■ **TASK OBJECTIVE**: The lines to return are those below that contain the word "tile".

■ **Data records**:

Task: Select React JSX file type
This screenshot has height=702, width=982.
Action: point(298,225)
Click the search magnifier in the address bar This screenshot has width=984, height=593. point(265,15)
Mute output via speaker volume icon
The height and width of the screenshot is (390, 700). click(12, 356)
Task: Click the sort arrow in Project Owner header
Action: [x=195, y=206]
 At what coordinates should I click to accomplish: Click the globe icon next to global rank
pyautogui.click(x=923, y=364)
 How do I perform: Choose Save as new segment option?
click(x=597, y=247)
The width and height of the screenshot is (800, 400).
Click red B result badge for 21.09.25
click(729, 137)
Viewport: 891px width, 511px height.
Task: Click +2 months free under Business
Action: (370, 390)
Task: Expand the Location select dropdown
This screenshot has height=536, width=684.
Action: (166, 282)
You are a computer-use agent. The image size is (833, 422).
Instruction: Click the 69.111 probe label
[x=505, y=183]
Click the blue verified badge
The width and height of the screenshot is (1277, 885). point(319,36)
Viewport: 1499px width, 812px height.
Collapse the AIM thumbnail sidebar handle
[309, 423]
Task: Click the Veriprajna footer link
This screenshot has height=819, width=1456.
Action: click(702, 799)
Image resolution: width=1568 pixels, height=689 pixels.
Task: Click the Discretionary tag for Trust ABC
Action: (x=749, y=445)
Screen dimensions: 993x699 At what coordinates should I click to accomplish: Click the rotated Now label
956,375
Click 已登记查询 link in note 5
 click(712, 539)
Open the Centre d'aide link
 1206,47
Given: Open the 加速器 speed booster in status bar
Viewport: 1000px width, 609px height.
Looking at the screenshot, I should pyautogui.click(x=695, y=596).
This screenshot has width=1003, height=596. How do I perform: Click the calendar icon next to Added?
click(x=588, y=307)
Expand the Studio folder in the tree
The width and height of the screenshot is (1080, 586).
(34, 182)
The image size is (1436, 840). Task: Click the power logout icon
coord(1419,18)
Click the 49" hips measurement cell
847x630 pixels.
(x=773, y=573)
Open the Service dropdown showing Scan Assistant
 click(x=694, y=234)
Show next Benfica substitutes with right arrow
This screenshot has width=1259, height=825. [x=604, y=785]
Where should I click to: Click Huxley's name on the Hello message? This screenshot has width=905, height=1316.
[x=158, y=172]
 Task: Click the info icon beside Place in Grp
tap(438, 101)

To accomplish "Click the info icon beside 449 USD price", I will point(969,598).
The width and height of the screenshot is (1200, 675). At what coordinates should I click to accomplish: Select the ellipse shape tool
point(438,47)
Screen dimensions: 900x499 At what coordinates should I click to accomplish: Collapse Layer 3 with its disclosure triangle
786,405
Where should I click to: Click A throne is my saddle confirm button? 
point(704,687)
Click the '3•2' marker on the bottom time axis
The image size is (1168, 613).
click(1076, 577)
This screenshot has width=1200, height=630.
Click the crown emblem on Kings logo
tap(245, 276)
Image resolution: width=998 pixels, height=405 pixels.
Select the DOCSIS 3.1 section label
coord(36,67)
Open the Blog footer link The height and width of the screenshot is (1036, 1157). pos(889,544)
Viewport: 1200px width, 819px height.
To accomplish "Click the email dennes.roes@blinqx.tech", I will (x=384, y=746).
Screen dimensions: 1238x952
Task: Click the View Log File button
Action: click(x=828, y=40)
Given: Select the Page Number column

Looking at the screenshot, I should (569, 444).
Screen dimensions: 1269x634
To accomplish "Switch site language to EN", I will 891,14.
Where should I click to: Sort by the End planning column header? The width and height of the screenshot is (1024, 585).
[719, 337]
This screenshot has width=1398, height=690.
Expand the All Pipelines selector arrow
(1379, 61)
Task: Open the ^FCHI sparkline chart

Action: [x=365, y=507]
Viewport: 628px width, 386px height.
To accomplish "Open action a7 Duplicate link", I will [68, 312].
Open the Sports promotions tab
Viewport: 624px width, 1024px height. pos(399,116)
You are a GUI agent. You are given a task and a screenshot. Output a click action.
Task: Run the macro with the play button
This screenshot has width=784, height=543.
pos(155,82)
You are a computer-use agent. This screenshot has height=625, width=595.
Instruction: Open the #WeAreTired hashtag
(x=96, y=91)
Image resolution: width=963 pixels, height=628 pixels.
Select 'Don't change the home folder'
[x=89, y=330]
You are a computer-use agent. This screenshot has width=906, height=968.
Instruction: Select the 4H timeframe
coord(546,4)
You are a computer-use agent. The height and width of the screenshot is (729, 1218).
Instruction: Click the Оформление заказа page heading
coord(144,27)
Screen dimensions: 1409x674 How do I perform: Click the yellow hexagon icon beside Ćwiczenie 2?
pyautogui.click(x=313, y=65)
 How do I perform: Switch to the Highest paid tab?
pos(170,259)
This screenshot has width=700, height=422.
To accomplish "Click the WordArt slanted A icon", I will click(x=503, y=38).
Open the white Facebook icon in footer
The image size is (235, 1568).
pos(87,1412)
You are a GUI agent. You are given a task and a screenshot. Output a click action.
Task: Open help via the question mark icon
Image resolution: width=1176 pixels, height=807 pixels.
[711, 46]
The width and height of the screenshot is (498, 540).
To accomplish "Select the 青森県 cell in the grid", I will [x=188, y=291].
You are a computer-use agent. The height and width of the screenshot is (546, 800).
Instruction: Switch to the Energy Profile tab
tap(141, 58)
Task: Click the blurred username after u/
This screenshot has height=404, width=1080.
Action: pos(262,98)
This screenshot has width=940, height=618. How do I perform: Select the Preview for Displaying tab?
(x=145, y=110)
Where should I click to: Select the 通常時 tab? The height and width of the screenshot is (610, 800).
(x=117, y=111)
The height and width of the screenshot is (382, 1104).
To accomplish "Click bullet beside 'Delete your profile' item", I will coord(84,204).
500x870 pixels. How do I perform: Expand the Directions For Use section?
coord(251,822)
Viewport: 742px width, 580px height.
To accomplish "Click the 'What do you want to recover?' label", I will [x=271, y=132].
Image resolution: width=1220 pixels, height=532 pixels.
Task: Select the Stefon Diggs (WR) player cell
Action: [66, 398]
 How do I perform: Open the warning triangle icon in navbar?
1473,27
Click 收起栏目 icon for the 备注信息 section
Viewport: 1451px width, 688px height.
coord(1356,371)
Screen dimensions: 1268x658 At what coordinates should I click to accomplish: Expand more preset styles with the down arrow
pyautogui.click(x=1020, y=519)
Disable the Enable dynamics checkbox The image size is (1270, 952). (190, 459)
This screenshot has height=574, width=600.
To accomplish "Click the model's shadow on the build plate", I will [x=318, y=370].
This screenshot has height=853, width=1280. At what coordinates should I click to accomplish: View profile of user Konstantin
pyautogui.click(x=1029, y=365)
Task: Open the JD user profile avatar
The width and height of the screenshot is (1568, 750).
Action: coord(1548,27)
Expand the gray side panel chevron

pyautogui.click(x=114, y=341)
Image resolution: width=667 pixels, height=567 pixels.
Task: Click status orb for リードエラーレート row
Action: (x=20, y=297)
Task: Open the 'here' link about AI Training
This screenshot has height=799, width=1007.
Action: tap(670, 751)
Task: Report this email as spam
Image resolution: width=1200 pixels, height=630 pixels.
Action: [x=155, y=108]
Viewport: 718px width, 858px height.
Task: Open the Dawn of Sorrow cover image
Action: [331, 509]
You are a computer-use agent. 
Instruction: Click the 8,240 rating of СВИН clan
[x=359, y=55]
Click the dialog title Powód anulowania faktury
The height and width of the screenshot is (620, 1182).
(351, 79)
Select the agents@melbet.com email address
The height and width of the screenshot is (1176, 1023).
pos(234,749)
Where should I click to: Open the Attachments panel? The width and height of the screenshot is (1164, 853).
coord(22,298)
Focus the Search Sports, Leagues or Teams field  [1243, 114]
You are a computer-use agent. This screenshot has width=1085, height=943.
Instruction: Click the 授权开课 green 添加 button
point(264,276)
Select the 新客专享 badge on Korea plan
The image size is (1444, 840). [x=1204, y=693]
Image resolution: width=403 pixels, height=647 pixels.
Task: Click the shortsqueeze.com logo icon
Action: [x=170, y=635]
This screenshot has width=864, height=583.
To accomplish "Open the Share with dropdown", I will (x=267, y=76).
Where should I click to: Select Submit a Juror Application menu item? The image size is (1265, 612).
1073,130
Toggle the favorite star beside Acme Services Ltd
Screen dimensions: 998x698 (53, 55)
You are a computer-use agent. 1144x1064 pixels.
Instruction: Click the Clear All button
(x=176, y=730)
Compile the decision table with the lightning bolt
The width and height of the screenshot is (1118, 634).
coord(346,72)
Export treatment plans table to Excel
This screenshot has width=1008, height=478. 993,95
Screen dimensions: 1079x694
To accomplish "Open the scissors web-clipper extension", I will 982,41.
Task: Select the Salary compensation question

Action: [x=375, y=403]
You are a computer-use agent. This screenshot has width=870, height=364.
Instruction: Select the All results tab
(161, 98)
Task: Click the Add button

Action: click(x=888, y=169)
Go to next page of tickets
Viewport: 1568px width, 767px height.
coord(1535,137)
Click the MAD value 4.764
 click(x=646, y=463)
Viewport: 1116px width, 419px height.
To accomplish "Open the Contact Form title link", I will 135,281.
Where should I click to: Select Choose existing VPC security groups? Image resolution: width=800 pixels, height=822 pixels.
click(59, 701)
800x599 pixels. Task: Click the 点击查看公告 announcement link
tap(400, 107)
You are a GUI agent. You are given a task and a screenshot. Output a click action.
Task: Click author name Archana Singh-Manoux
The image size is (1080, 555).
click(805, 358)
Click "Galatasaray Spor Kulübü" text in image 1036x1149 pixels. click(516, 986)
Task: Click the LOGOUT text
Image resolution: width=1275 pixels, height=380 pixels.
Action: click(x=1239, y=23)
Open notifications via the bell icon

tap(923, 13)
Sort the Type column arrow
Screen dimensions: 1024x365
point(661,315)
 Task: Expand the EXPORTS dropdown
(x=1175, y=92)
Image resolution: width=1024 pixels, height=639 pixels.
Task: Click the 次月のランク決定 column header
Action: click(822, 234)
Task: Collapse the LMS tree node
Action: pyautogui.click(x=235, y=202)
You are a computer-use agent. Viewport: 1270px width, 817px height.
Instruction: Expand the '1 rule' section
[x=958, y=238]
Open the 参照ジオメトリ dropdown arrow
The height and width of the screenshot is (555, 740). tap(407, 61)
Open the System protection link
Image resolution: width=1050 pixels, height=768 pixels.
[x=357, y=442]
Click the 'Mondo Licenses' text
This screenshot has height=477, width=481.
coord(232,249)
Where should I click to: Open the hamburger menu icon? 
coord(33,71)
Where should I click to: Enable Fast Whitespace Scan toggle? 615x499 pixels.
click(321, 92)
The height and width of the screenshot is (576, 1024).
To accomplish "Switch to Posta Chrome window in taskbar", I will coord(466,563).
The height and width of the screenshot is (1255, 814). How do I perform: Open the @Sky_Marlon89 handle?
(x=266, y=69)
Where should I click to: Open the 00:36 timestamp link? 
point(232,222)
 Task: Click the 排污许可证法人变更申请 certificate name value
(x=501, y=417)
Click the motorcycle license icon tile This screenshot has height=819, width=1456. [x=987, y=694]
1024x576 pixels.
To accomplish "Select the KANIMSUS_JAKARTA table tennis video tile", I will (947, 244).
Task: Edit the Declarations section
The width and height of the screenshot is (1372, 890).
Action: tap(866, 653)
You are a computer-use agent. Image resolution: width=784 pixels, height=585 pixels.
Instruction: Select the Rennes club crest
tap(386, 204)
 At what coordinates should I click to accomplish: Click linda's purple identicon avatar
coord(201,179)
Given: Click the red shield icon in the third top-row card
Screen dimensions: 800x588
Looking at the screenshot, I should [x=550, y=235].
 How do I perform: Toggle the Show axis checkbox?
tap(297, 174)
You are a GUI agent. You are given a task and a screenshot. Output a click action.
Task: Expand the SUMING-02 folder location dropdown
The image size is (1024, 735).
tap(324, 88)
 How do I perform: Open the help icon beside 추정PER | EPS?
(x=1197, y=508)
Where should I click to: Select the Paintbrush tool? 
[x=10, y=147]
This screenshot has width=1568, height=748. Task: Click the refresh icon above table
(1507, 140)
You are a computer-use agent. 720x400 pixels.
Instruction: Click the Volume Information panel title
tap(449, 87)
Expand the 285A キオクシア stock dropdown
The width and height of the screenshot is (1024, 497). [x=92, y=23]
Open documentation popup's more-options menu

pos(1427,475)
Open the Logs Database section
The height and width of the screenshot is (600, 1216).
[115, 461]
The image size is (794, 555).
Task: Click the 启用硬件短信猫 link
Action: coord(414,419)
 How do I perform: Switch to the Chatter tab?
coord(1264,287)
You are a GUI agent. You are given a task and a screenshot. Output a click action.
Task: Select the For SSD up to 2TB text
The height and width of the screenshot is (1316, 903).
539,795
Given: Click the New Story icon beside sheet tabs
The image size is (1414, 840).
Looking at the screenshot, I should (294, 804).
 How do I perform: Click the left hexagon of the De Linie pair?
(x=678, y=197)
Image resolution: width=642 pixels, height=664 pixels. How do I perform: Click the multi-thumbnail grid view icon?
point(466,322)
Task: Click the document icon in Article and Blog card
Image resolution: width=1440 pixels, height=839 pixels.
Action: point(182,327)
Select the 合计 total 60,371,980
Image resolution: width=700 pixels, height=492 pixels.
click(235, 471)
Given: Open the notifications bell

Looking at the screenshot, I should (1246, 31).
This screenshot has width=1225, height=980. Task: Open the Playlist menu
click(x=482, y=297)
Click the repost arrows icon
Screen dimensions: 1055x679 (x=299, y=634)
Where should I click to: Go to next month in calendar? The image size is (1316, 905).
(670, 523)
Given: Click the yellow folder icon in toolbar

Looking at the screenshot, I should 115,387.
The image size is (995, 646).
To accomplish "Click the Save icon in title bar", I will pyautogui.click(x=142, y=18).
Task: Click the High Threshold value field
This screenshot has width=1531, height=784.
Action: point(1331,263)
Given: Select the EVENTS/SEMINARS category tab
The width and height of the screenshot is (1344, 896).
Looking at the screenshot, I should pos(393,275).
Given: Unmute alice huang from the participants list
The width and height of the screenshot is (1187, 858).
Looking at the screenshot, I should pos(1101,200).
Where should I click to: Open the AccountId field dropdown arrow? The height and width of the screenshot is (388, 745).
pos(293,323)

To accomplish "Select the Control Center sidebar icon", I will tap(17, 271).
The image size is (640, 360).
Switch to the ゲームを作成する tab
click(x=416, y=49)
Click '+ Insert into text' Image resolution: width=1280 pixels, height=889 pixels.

■ **RESULT FOR THIS TASK**:
Click the motorcycle license icon tile This screenshot has height=819, width=1456. [x=987, y=694]
To accomplish "Select the KANIMSUS_JAKARTA table tennis video tile", I will (947, 244).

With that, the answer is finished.